:: What this task involves ::
Return the entries below exactly as written.

----- Data shown -----

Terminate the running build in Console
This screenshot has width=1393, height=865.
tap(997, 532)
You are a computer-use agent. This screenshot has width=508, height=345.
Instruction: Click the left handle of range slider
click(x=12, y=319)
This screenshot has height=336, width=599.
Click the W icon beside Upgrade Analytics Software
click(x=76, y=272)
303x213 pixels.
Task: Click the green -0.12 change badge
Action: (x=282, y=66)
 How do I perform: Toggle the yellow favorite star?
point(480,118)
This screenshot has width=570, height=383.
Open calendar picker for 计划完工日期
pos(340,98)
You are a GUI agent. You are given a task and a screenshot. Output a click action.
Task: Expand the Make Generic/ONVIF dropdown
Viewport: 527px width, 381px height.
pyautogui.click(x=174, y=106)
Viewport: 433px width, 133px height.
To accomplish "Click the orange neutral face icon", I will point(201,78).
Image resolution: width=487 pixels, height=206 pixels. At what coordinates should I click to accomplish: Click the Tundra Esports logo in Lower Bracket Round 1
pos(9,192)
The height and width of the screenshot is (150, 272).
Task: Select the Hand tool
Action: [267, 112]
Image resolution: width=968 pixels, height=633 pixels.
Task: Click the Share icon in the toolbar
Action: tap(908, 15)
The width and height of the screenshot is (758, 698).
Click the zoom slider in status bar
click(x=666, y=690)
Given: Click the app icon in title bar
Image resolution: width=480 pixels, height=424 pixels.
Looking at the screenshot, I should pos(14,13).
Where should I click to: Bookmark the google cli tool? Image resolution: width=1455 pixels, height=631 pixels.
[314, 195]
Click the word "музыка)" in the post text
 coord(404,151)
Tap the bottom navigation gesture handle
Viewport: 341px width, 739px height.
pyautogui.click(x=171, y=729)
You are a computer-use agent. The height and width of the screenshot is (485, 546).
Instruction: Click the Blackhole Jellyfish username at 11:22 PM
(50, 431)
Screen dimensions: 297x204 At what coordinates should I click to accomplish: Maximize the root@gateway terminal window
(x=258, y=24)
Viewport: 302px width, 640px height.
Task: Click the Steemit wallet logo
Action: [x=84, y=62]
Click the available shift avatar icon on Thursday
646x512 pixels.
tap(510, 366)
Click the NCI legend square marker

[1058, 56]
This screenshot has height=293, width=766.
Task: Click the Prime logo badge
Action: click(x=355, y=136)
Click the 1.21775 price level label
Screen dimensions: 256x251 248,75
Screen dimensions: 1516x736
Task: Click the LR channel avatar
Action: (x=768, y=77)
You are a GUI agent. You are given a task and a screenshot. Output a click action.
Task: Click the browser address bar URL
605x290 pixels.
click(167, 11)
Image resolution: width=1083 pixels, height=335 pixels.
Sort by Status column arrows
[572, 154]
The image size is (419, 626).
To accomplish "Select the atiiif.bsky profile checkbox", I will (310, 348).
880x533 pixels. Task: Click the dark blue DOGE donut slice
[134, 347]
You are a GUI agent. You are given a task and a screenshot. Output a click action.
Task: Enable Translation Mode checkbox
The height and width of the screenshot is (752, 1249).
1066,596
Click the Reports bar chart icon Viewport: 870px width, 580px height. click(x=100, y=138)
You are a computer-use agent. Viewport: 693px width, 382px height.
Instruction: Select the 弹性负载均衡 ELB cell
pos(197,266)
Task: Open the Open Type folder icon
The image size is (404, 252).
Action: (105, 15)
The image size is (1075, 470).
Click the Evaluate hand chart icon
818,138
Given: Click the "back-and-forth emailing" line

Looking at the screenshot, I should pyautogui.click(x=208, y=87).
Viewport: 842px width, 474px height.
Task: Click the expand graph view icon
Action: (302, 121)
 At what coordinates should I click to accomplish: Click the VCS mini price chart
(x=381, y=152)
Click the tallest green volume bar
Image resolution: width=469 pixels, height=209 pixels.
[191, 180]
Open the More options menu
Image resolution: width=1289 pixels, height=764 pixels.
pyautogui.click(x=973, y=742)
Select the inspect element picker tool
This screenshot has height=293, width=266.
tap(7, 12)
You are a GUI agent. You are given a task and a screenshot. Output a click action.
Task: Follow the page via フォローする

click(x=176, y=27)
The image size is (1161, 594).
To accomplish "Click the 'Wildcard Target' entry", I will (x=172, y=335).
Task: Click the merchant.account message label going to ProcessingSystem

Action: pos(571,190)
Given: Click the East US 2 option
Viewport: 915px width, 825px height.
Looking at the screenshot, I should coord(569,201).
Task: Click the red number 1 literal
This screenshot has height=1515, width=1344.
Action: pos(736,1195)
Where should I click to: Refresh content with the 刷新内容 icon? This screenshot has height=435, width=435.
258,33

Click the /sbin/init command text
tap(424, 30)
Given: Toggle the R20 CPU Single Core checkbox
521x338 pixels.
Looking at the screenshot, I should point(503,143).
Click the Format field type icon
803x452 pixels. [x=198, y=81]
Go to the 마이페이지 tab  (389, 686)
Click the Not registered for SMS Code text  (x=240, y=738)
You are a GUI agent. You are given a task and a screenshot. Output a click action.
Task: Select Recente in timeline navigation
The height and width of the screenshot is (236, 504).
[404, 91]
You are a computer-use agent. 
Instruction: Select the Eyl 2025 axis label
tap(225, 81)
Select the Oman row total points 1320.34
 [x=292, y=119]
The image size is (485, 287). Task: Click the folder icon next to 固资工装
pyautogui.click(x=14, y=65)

-----

:: Written solution ::
Terminate the running build in Console
This screenshot has width=1393, height=865.
tap(997, 532)
You are a computer-use agent. This screenshot has width=508, height=345.
Instruction: Click the left handle of range slider
click(x=12, y=319)
This screenshot has height=336, width=599.
Click the W icon beside Upgrade Analytics Software
click(x=76, y=272)
303x213 pixels.
Task: Click the green -0.12 change badge
Action: (x=282, y=66)
 How do I perform: Toggle the yellow favorite star?
point(480,118)
This screenshot has width=570, height=383.
Open calendar picker for 计划完工日期
pos(340,98)
You are a GUI agent. You are given a task and a screenshot. Output a click action.
Task: Expand the Make Generic/ONVIF dropdown
Viewport: 527px width, 381px height.
pyautogui.click(x=174, y=106)
Viewport: 433px width, 133px height.
To accomplish "Click the orange neutral face icon", I will point(201,78).
Image resolution: width=487 pixels, height=206 pixels. At what coordinates should I click to accomplish: Click the Tundra Esports logo in Lower Bracket Round 1
pos(9,192)
The height and width of the screenshot is (150, 272).
Task: Select the Hand tool
Action: [267, 112]
Image resolution: width=968 pixels, height=633 pixels.
Task: Click the Share icon in the toolbar
Action: tap(908, 15)
The width and height of the screenshot is (758, 698).
Click the zoom slider in status bar
click(x=666, y=690)
Given: Click the app icon in title bar
Image resolution: width=480 pixels, height=424 pixels.
Looking at the screenshot, I should pos(14,13).
Where should I click to: Bookmark the google cli tool? Image resolution: width=1455 pixels, height=631 pixels.
[314, 195]
Click the word "музыка)" in the post text
 coord(404,151)
Tap the bottom navigation gesture handle
Viewport: 341px width, 739px height.
pyautogui.click(x=171, y=729)
You are a computer-use agent. The height and width of the screenshot is (485, 546).
Instruction: Click the Blackhole Jellyfish username at 11:22 PM
(50, 431)
Screen dimensions: 297x204 At what coordinates should I click to accomplish: Maximize the root@gateway terminal window
(x=258, y=24)
Viewport: 302px width, 640px height.
Task: Click the Steemit wallet logo
Action: [x=84, y=62]
Click the available shift avatar icon on Thursday
646x512 pixels.
tap(510, 366)
Click the NCI legend square marker

[1058, 56]
This screenshot has height=293, width=766.
Task: Click the Prime logo badge
Action: click(x=355, y=136)
Click the 1.21775 price level label
Screen dimensions: 256x251 248,75
Screen dimensions: 1516x736
Task: Click the LR channel avatar
Action: (x=768, y=77)
You are a GUI agent. You are given a task and a screenshot. Output a click action.
Task: Click the browser address bar URL
605x290 pixels.
click(167, 11)
Image resolution: width=1083 pixels, height=335 pixels.
Sort by Status column arrows
[572, 154]
The image size is (419, 626).
To accomplish "Select the atiiif.bsky profile checkbox", I will (310, 348).
880x533 pixels. Task: Click the dark blue DOGE donut slice
[134, 347]
You are a GUI agent. You are given a task and a screenshot. Output a click action.
Task: Enable Translation Mode checkbox
The height and width of the screenshot is (752, 1249).
1066,596
Click the Reports bar chart icon Viewport: 870px width, 580px height. click(x=100, y=138)
You are a computer-use agent. Viewport: 693px width, 382px height.
Instruction: Select the 弹性负载均衡 ELB cell
pos(197,266)
Task: Open the Open Type folder icon
The image size is (404, 252).
Action: (105, 15)
The image size is (1075, 470).
Click the Evaluate hand chart icon
818,138
Given: Click the "back-and-forth emailing" line

Looking at the screenshot, I should pyautogui.click(x=208, y=87).
Viewport: 842px width, 474px height.
Task: Click the expand graph view icon
Action: (302, 121)
 At what coordinates should I click to accomplish: Click the VCS mini price chart
(x=381, y=152)
Click the tallest green volume bar
Image resolution: width=469 pixels, height=209 pixels.
[191, 180]
Open the More options menu
Image resolution: width=1289 pixels, height=764 pixels.
pyautogui.click(x=973, y=742)
Select the inspect element picker tool
This screenshot has height=293, width=266.
tap(7, 12)
You are a GUI agent. You are given a task and a screenshot. Output a click action.
Task: Follow the page via フォローする

click(x=176, y=27)
The image size is (1161, 594).
To accomplish "Click the 'Wildcard Target' entry", I will (x=172, y=335).
Task: Click the merchant.account message label going to ProcessingSystem

Action: pos(571,190)
Given: Click the East US 2 option
Viewport: 915px width, 825px height.
Looking at the screenshot, I should coord(569,201).
Task: Click the red number 1 literal
This screenshot has height=1515, width=1344.
Action: pos(736,1195)
Where should I click to: Refresh content with the 刷新内容 icon? This screenshot has height=435, width=435.
258,33

Click the /sbin/init command text
tap(424, 30)
Given: Toggle the R20 CPU Single Core checkbox
521x338 pixels.
Looking at the screenshot, I should point(503,143).
Click the Format field type icon
803x452 pixels. [x=198, y=81]
Go to the 마이페이지 tab  (389, 686)
Click the Not registered for SMS Code text  (x=240, y=738)
You are a GUI agent. You are given a task and a screenshot. Output a click action.
Task: Select Recente in timeline navigation
The height and width of the screenshot is (236, 504).
[404, 91]
You are a computer-use agent. 
Instruction: Select the Eyl 2025 axis label
tap(225, 81)
Select the Oman row total points 1320.34
 [x=292, y=119]
The image size is (485, 287). Task: Click the folder icon next to 固资工装
pyautogui.click(x=14, y=65)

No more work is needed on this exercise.